--- START ---

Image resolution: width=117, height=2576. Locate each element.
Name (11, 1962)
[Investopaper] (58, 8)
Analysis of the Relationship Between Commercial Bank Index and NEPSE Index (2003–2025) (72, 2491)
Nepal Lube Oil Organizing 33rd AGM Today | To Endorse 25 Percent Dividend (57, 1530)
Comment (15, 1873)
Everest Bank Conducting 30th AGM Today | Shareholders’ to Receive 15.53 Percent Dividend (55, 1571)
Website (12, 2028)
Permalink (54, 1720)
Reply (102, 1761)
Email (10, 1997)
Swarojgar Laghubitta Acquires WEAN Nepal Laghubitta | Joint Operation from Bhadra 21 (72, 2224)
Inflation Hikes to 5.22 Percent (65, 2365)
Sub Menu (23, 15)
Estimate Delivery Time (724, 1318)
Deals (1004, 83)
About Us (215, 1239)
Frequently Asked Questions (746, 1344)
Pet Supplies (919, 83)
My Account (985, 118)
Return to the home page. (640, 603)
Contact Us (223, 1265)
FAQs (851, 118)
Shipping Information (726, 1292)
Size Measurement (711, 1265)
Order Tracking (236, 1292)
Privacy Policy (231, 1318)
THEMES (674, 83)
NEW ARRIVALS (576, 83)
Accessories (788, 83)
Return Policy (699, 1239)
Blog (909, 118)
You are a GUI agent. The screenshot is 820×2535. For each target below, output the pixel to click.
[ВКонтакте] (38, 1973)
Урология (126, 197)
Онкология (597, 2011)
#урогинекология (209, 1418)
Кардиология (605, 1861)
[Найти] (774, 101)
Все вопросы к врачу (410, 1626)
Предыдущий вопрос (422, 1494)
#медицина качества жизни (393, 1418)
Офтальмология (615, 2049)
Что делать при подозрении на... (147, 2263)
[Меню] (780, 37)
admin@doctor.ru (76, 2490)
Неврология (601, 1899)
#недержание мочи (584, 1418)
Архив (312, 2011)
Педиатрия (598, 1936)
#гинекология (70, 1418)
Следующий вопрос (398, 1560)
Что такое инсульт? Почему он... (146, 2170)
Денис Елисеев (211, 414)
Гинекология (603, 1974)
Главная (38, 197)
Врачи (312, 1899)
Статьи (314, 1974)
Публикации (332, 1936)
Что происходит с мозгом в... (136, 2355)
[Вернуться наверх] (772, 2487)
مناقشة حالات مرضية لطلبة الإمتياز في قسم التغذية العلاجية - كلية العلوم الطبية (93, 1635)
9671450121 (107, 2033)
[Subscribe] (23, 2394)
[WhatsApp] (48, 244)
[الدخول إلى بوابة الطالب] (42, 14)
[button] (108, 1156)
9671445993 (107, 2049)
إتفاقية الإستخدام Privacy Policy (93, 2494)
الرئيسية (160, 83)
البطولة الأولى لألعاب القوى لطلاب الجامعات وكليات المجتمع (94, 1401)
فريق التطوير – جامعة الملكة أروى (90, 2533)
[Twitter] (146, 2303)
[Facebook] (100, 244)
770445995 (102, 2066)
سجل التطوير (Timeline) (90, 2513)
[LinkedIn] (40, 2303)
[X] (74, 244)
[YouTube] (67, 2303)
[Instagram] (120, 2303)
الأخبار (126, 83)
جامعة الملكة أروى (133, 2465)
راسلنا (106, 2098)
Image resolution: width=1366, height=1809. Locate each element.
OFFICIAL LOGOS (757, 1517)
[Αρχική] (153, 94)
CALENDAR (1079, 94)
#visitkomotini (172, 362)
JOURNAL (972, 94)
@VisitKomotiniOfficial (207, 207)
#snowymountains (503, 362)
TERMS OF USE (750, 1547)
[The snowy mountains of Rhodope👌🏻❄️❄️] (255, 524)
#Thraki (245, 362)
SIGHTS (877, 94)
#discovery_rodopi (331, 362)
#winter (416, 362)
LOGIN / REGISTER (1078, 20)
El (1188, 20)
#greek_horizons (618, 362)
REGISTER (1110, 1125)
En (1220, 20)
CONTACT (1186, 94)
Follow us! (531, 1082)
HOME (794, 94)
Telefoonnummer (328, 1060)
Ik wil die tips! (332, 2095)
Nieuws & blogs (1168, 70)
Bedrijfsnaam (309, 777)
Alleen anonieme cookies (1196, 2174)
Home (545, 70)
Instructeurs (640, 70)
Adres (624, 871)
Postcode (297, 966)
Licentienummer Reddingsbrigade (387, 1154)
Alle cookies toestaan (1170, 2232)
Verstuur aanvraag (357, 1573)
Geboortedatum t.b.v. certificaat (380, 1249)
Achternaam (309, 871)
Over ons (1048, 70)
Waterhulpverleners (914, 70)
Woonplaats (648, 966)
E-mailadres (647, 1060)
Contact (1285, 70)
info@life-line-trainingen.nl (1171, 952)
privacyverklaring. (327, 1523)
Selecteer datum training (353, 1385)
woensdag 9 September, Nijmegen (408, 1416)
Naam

--- END ---

#### [Problem to work on]
Show all lines above containing "width".

#### [Result of the task]
Image resolution: width=117, height=2576. Locate each element.
Image resolution: width=1366, height=1809. Locate each element.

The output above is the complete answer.